A breath-taking hand drawn sketch of Perth, which goes on public display on Tuesday, has been bought by millionaire businessman Tony Banks.
The highly detailed ink artwork has been installed at the city’s museum and art gallery.
It was created by London artist Carl Lavia as part of an ambitious project to commemorate 69 cities around the UK.
Mr Banks, a Falkland War veteran who appeared on Channel 4 show The Secret Millionaire after amassing a fortune through his Balhousie Care group, bought the piece for an undisclosed sum.
The collector said it was important to put it on show for Perth residents and visitors.
“I am so impressed with the drawing and the thinking behind recreating each of Scotland’s cities in sketch,” he said.
“I got in touch as soon as I heard about it. I just had to nail it down.”
He said: “I’m very proud to be Scottish and it was important to me that we kept the sketch in Perth.

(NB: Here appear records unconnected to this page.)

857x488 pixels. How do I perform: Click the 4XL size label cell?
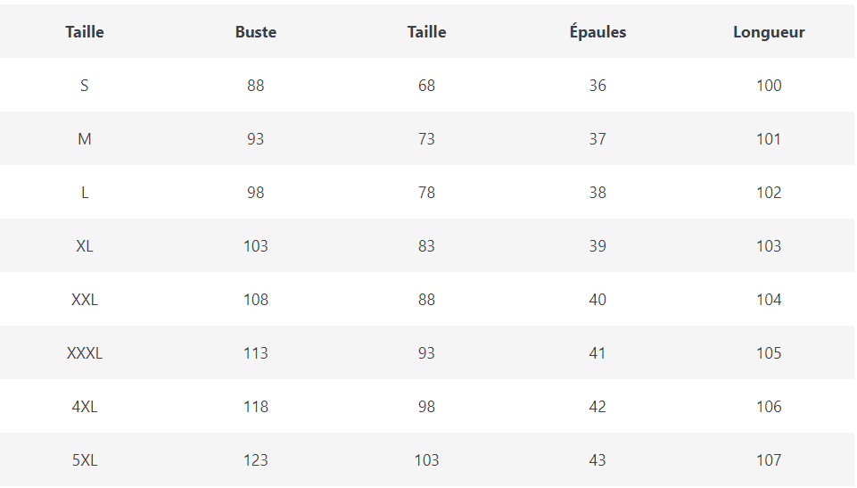85,407

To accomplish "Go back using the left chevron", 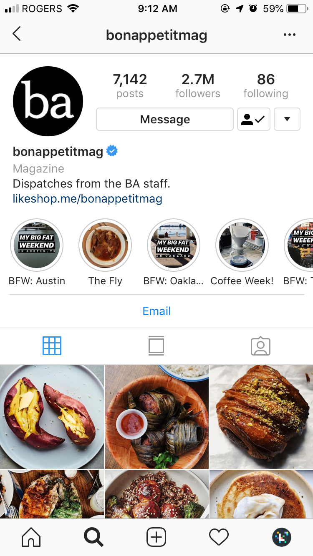I will tap(17, 34).
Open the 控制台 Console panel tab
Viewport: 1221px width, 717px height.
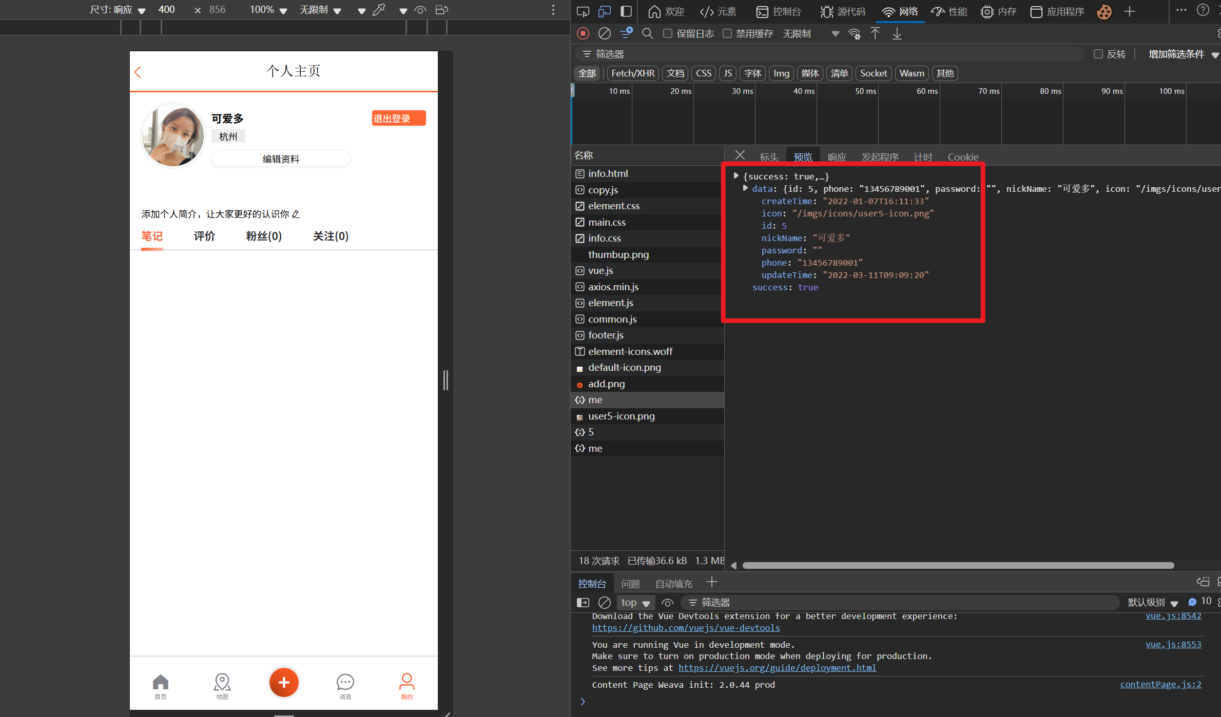coord(779,11)
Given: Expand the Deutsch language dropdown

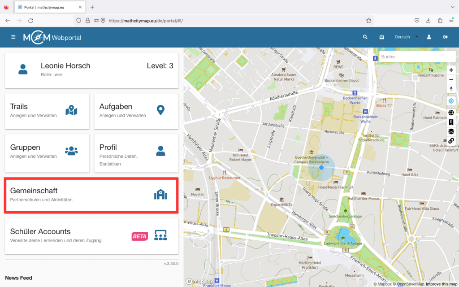Looking at the screenshot, I should click(x=406, y=37).
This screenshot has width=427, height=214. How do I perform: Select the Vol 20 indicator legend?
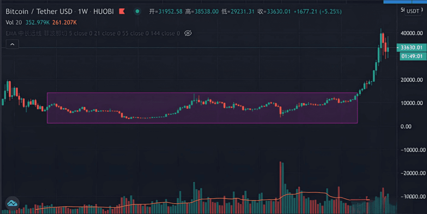tap(14, 22)
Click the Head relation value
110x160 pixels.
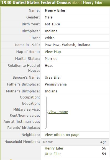(49, 65)
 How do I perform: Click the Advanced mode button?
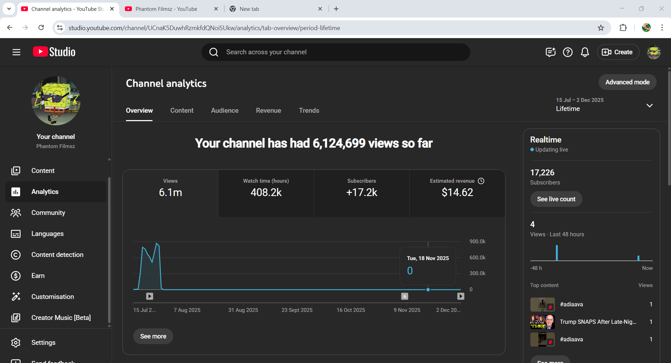[627, 82]
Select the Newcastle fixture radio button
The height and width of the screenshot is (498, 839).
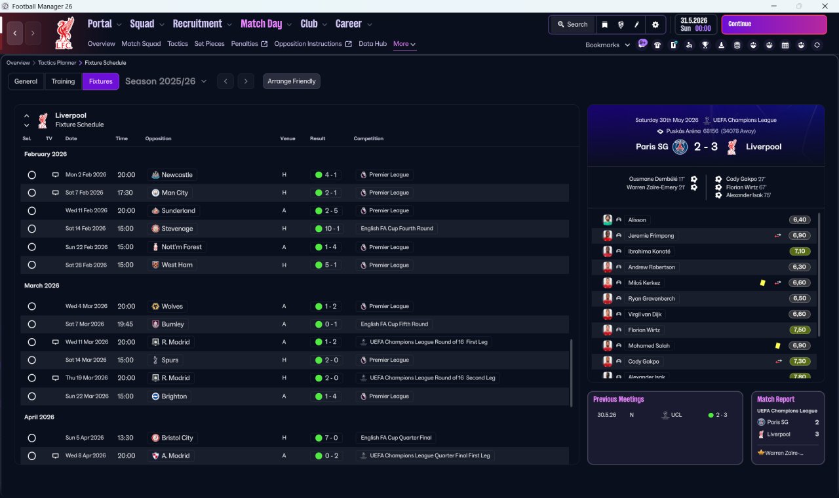31,175
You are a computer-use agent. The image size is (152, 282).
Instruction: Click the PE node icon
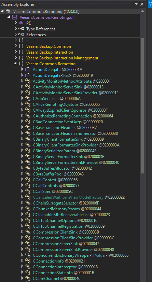[21, 23]
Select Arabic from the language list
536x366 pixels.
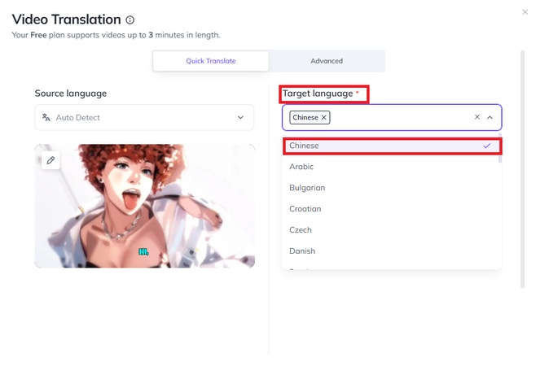point(301,167)
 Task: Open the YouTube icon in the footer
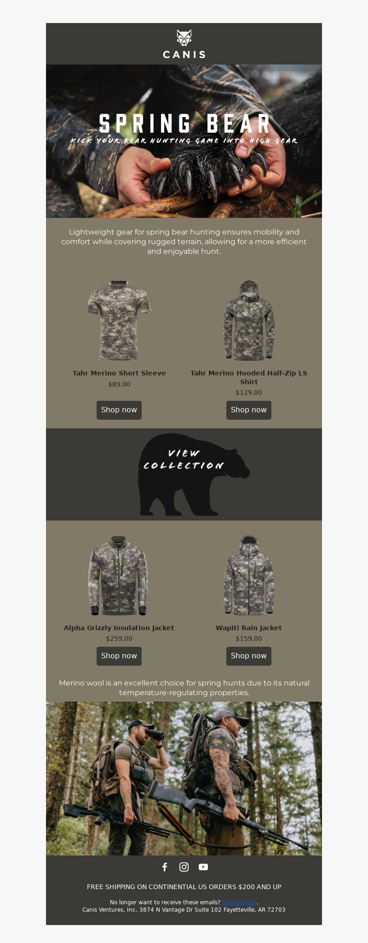pyautogui.click(x=203, y=867)
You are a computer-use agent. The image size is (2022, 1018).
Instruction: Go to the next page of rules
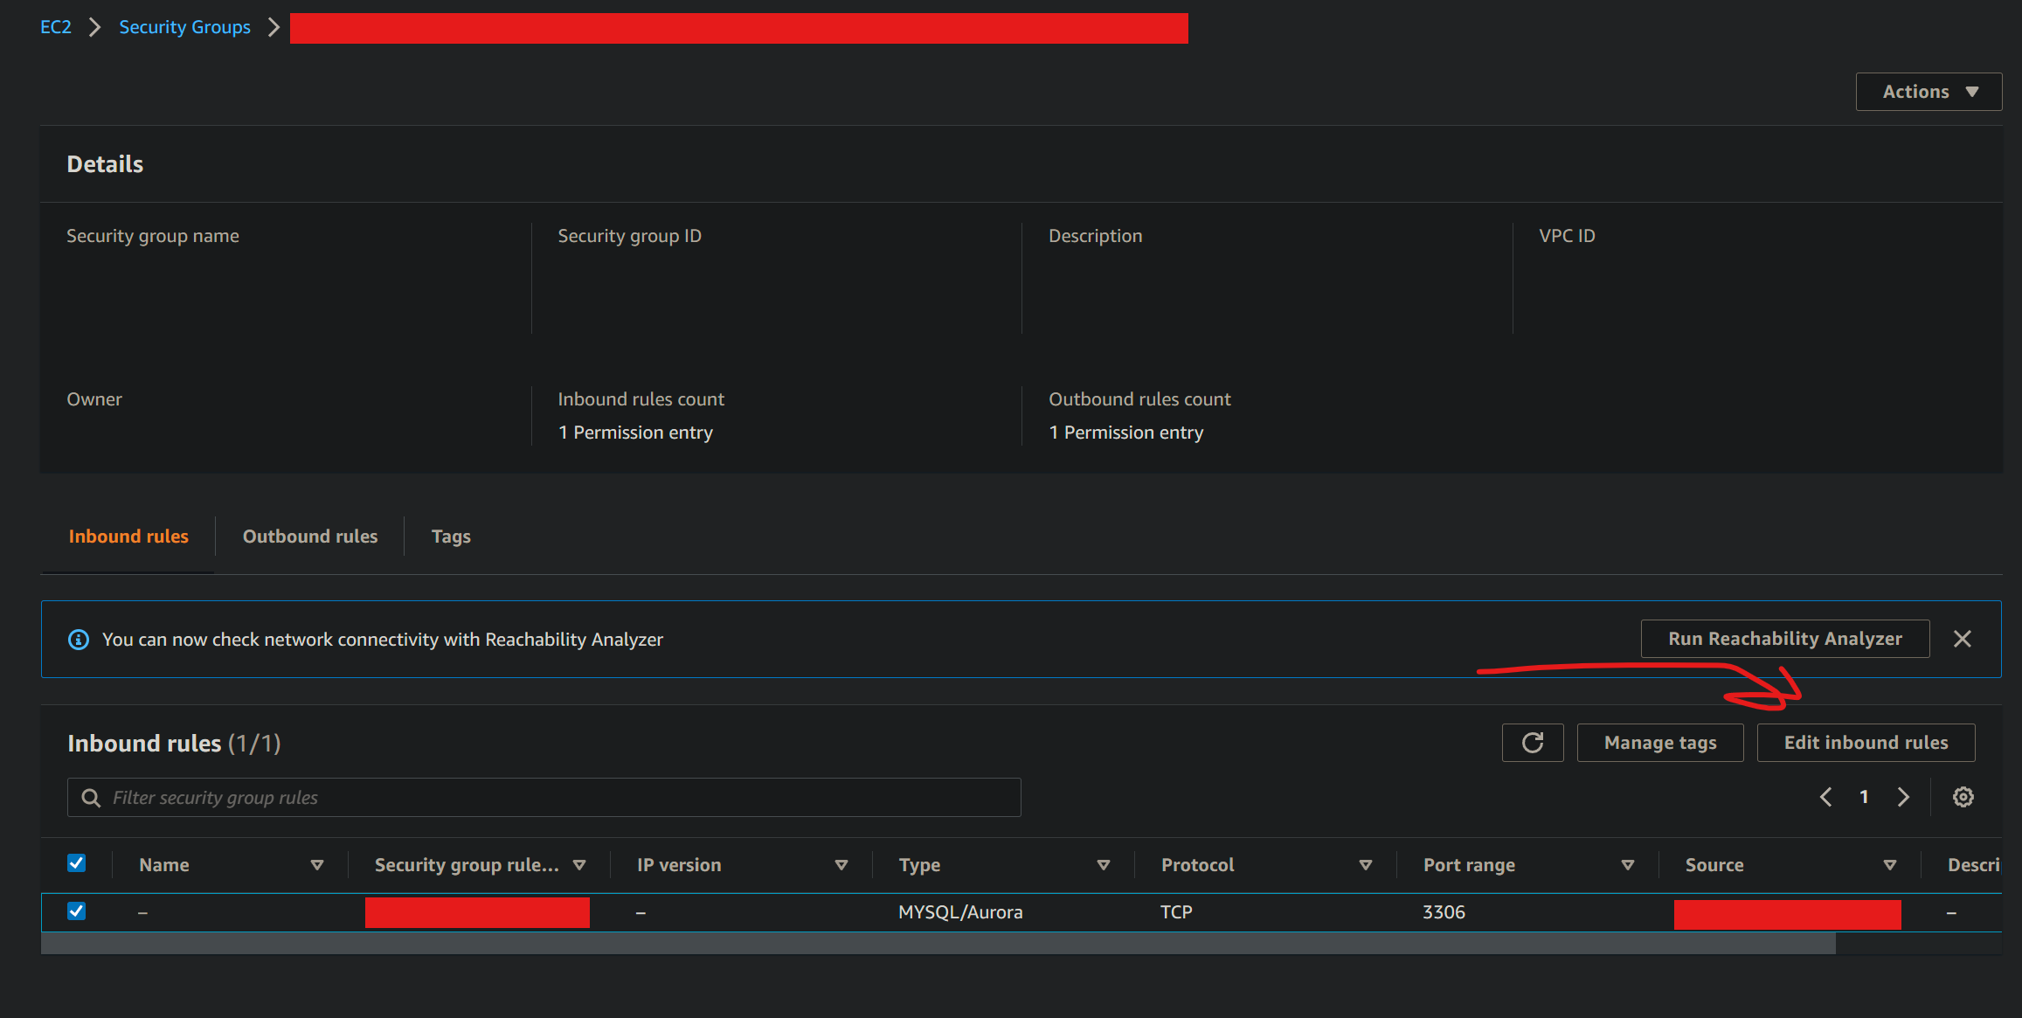[x=1903, y=796]
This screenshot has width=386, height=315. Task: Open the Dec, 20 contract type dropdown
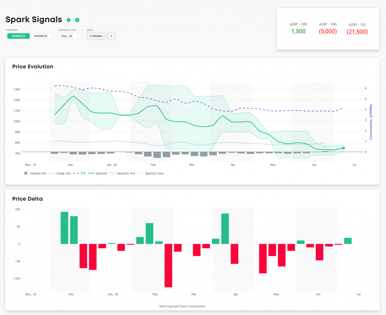pos(70,36)
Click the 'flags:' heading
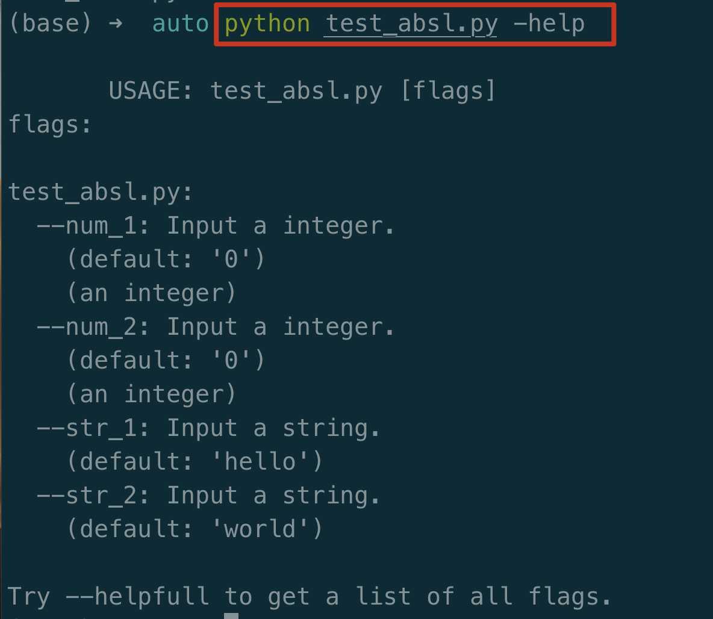Image resolution: width=713 pixels, height=619 pixels. point(50,124)
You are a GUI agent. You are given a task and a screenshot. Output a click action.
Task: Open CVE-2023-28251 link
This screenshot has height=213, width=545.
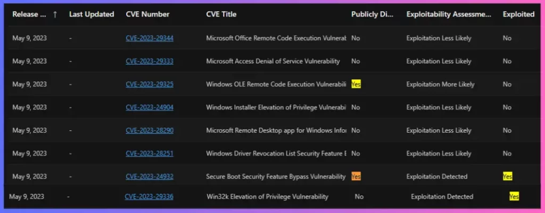(x=150, y=153)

“I’m really happy it will be in the Perth Museum and Art Gallery so it can be enjoyed by everyone, for free.
“I’ve never understood why private art collectors hide things away.”
The sketch will stay at the George Street museum until October, when it will be relocated to the city’s AK Bell Library.
It has also been confirmed that the artwork will be used as the cover of a new book, Perth and Kinross: A Pocket Miscellany by Trish Colton.
The Perth portrait stands at three metres tall and depicts the whole of the city including the racecourse, Scone Palace, the city centre and surrounding countryside. It even features tiny details like bus stops and post boxes.
Carl has been working on the self-funded project with photographer Lorna Le Bredonchel for two years.
It took about three months to complete, during which time the pair explored the city by foot with Carl making sketches and Lorna undertaking research and photographing streets and landmarks.
“The idea was to give people the chance to rediscover their cities,” said Carl. “See them from a different point of view.”
He said there were a few hidden details in the artwork for viewers to find. “I’m a big music fan, and I knew that T in the Park was held in the area,” he said.
“I wanted to put that in there because it was so well known.”
He said: “Perth was fairly easy to do because it has such an interesting medieval centre, but the more I got into it the more complex it became.”